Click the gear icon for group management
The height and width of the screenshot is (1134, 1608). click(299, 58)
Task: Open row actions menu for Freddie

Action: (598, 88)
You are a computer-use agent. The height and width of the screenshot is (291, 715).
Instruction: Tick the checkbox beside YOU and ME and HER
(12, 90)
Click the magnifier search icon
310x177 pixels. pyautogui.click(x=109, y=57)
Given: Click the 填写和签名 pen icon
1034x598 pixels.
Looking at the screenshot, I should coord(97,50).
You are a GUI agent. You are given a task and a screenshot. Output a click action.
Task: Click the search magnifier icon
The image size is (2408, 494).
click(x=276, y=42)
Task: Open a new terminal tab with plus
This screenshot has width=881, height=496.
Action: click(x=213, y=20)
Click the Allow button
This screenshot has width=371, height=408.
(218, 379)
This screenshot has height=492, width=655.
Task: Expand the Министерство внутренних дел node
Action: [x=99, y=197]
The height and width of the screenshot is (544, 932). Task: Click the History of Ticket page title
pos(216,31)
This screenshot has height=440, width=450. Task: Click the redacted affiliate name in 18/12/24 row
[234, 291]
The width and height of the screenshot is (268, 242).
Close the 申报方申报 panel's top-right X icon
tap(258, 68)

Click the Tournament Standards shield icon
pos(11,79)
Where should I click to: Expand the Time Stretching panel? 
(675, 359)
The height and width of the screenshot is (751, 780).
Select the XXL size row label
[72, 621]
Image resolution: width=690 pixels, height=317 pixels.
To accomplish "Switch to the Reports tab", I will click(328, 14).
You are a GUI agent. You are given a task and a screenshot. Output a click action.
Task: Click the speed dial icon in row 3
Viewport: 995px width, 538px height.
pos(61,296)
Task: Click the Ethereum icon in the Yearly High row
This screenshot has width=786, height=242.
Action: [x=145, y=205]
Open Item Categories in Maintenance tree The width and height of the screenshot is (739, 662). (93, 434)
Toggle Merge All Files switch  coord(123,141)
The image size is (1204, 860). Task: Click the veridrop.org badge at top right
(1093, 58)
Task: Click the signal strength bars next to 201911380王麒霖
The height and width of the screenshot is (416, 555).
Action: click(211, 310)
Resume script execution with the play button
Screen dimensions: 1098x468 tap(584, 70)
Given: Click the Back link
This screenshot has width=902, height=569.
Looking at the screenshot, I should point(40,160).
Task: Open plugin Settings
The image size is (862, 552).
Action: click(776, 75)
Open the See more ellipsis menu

········

== ABOUT THIS TASK ==
Look above for the line holding "The image size is (2408, 494)." and the line holding "Image resolution: width=690", then output exactly those two lines and every line between them, nothing more.

== ANSWER SECTION ==
The image size is (2408, 494).
click(x=276, y=42)
Task: Open a new terminal tab with plus
This screenshot has width=881, height=496.
Action: click(x=213, y=20)
Click the Allow button
This screenshot has width=371, height=408.
(218, 379)
This screenshot has height=492, width=655.
Task: Expand the Министерство внутренних дел node
Action: [x=99, y=197]
The height and width of the screenshot is (544, 932). Task: Click the History of Ticket page title
pos(216,31)
This screenshot has height=440, width=450. Task: Click the redacted affiliate name in 18/12/24 row
[234, 291]
The width and height of the screenshot is (268, 242).
Close the 申报方申报 panel's top-right X icon
tap(258, 68)

Click the Tournament Standards shield icon
pos(11,79)
Where should I click to: Expand the Time Stretching panel? 
(675, 359)
The height and width of the screenshot is (751, 780).
Select the XXL size row label
[72, 621]
Image resolution: width=690 pixels, height=317 pixels.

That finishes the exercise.